I have a secret.
Promise you won’t tell?
I love Halloween.
I always have.
At age five I had this hideous rubber witch mask for Halloween. I used to put it on and terrify my younger sister for years afterward.
Sorry, babe. I was five.
At age seven, I reveled in the power of the Dark Side in what would be the last store bought costume I would wear for over twenty years.
You have no idea how jealous I am of how much cooler the Darth Vader costumes are now.
Years of make-your-own costumes passed.
I was The Bandit who was ballsy enough to pretend to stick up the patrol car making rounds. Luckily I was only eight or nine.
I was the 80’s rocker with day-glo sprayed hair capable of making you high from the fumes.
In high school I wore regular clothing as I knocked on doors, calmly explaining to “Where’s your costume?” inquiries with, “I’m a homicidal maniac. Didn’t you know we look like everyone else?”
By the time I graduated college, I missed the ancient ritual of trick-or-treating myself so much I donned a sweatshirt from my alma matter and went to my neighbors as a college student, explaining I really just wanted to introduce myself because I’d bought a house there just a few months before.
Which was true.
But I really missed the candy, and it was one of the few years a heavy jacket was not required.
The Halloween’s of the past are shrouded in many years of cold wind, freak snow storms, and most costumes rendered unrecognizable thanks to the frigid weather and the multiple layers required.
No wonder I never wanted to be a princess.
When I moved to Texas, I was surprised and delighted to see parents dress up as they trick-or-treated with their children. No one did that in Iowa – it was just too much work for a costume no one would see.
Once my son reached trick-or-treating age, I was equally shocked to see how many people dressed up just to hand out candy. This also did not occur in the frigid north, where you shut your door as fast as possible because you have to wear gloves just to answer it.
Here, people will sit in their driveways (myself including before I became one of the parents making the rounds) and watch the parade of costumes.
Where princesses don’t have long sleeve turtlenecks beneath their paper thin dresses and you can only tell it was Batman because his winter cap is pointy.
This year I decided I was tired of trick-or-treating as an exhausted mother.
I bought a costume.
I rocked it.
Because while there is nothing like trick-or-treating as a child, there is something even more magical about trick-or-treating with my children.
The high octane energy of my four and half year old realizing trick-or-treating is imminent so he nearly strikes out on his own because the lure is so great.
This greatly hinders capturing a good family photo or one with all of the kids.
Watching my two year old daughter brave the scary monster for candy while the normally fearless big brother keeps his distance.

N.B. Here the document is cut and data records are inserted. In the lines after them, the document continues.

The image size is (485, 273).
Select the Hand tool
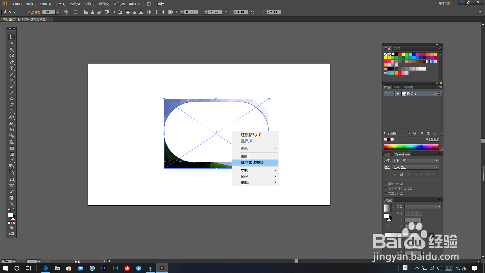click(12, 198)
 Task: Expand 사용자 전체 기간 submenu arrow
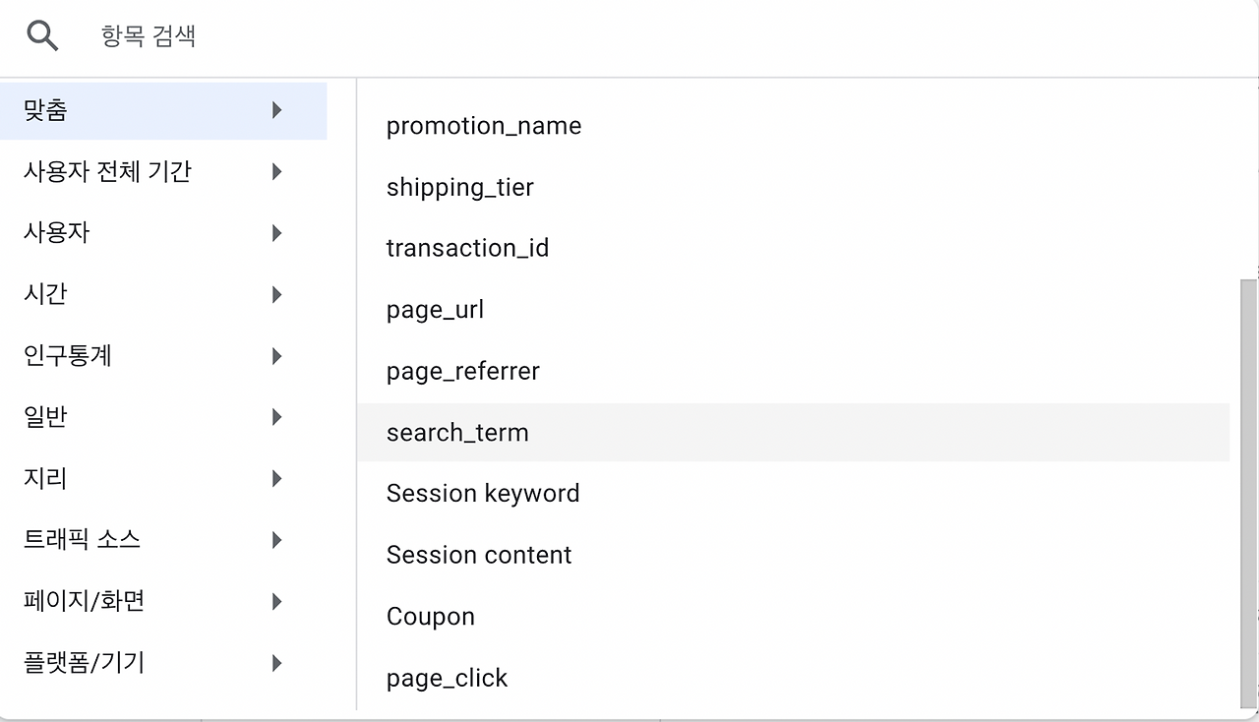click(x=277, y=172)
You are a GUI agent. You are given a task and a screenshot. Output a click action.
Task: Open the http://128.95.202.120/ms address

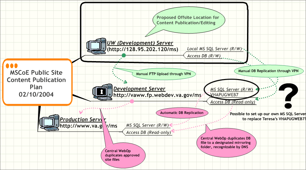coord(143,49)
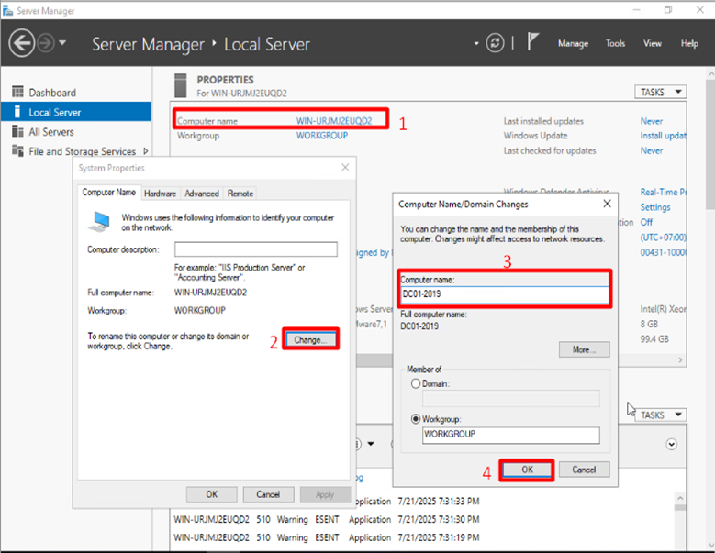This screenshot has height=553, width=715.
Task: Click the Dashboard icon in sidebar
Action: point(17,93)
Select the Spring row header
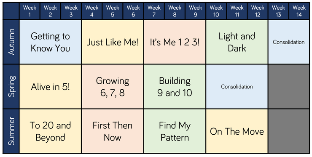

Getting the first taste of the new era where trick-or-treating moves into sprint mode as he learns from the older kids walking is such a three year old thing to do.
Viewing the Halloween decorations through their eyes and the delight it brings them.
Hearing my daughter learn the magical words “tick-or-teat” to say at each house then following it with either a “pease”, “tank you”, or “you welcome”. Or all of the above.
Seeing her eyes light up as she realizes her bag contains CANDY!
Waving good-bye to many of my friends, their kids, my four and half year old, and my husband as they splinter off in the warp speed group.
Reveling in the quiet of just me, one friend, and my daughter as I walk further than I ever had in previous years with my son.
Smiling as she charms so many people they keep saying, “You’re so cute and polite I just have to give you some more candy.”
Shock in realizing she out-trick-or-treated her big brother by adhering to the plan of “Slow and Steady and Following the Well-Lit Path Mommy Chooses Gathers the Most Candy”.
Seriously, she only had to be carried the last four houses on the way back to my friend’s house. I was amazed.
The night was helped by the most perfect 75 degree, dry air imaginable. Until the sun went down it was even a little warm.
I definitely wasn’t in Iowa anymore.
Here’s hoping next year is just as fabulous.
Which costume persona of mine to you prefer? Pirate or zombie?